Still, I'd be happy to know about #1 - what is the reason for this behavior and is this documented somewhere?

0
On

This is a result of two things:

  • Generators are lazily evaluated, so the functions are only called when the generator is consumed,
  • Names are resolved at evaluation time, not when the generator is created.

So at the time you consume the generator with list(data), the name proc refers to the function triple, and both generators call the function bound by the name proc, so you get triple twice.

The reason map works is because it's a function, so when you pass proc as an argument, it receives the value of proc at the time map is called, which is in the loop while proc still can refer to the double function.

0
On

Yes, it's expected, and you got the reason right.

As generators are lazy, proc(i) gets evaluated only when requested. Which involves evaluating proc and i then. And when you finally do request, proc is already triple, so that's what gets used.

In this particular case, data = map(proc, data) does the job. It works because map captures and remembers the proc as it was when you called map.

You could do the same with a generator function. I tried with a generator expression like

data = (p(i) for p in [proc] for i in data)
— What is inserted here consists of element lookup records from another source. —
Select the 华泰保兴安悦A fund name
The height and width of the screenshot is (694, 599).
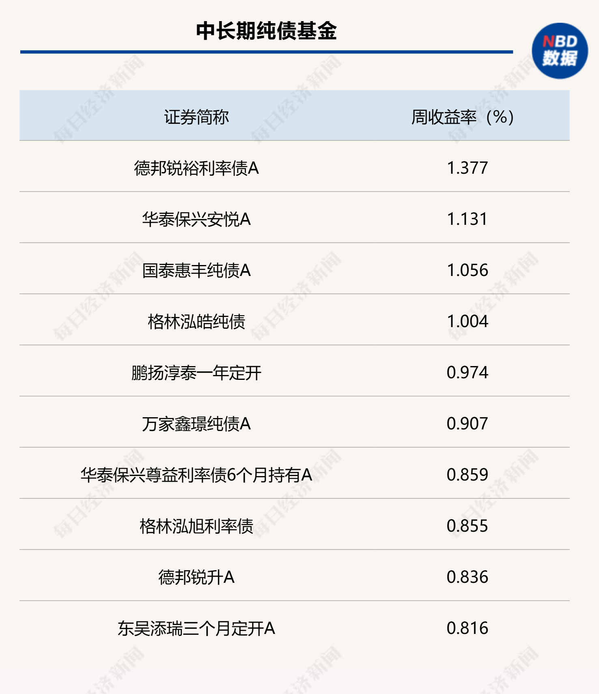196,219
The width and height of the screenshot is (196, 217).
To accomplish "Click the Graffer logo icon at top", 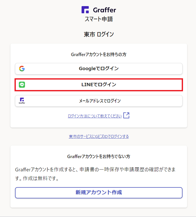I will tap(85, 10).
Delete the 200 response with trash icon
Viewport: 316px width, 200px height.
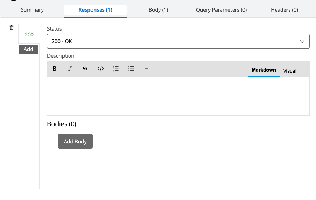[12, 28]
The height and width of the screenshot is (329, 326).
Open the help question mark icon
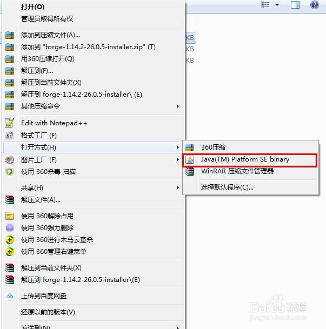pos(315,5)
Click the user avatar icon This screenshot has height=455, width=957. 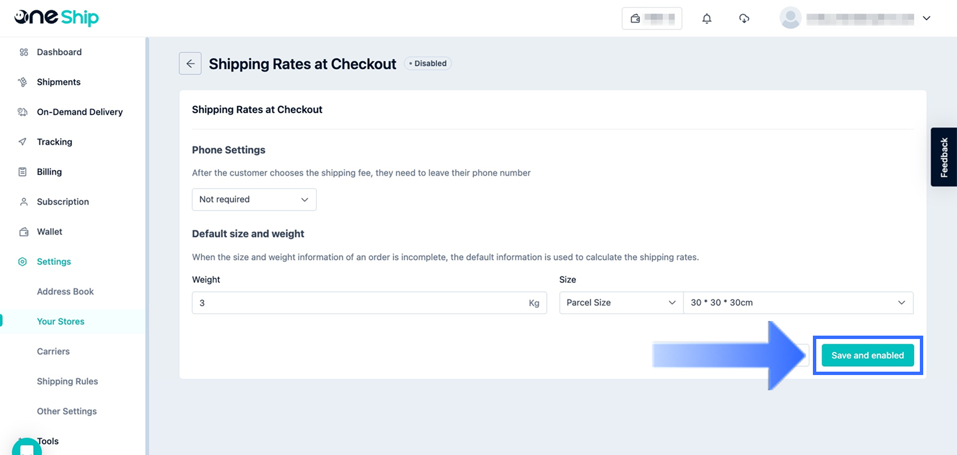(x=790, y=18)
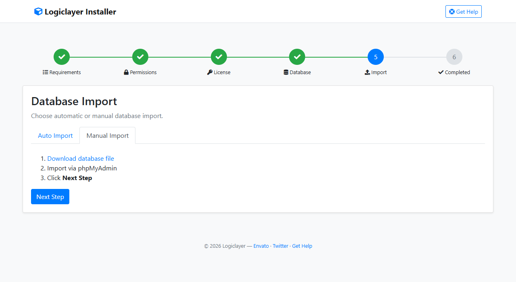Open the Twitter footer link
This screenshot has height=282, width=516.
coord(281,246)
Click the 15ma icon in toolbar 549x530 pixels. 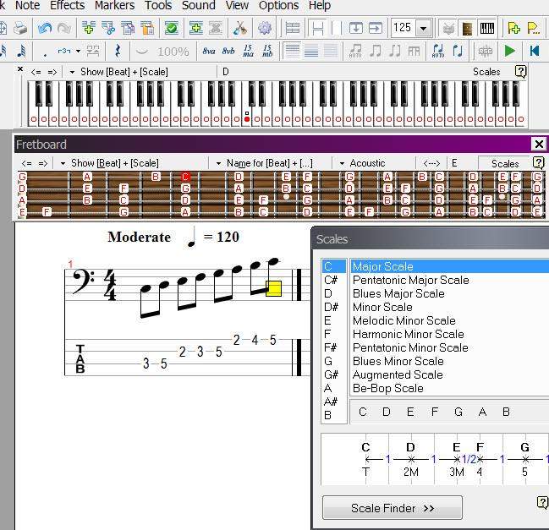point(248,51)
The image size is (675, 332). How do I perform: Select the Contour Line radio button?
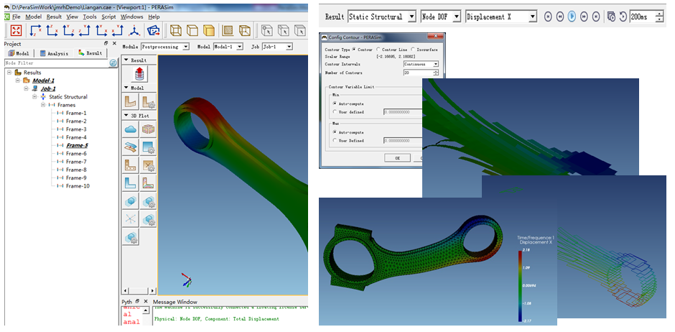pos(376,50)
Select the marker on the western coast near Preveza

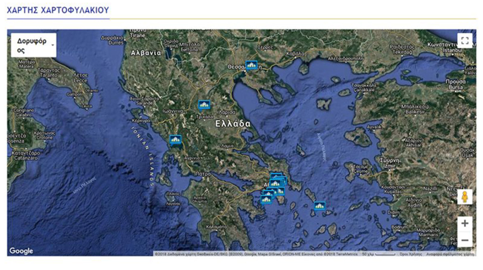pos(175,140)
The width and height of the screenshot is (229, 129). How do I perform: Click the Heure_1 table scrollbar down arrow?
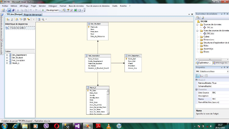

but it failed with ValueError: generator already executing. This worked, though:

data = (lambda proc: (proc(i) for i in data))(proc)
0
On

This does not works because proc is reasigned to triple in the second iteration of the loop, which changes the proc reference of the first iteration. This is more explicit by un-rolling the loop and removing the last generator:

double = lambda x: x * 2
triple = lambda y: y * 3

data = range(3)
proc = double
data = (proc(i) for i in data)

# Let's change `proc` to be triple
proc = triple

result = list(data)
print(result)
# [0, 3, 6]

The data as been tripled, which means that by reassigning proc to be triple you changes the value behind the reference in the first generator.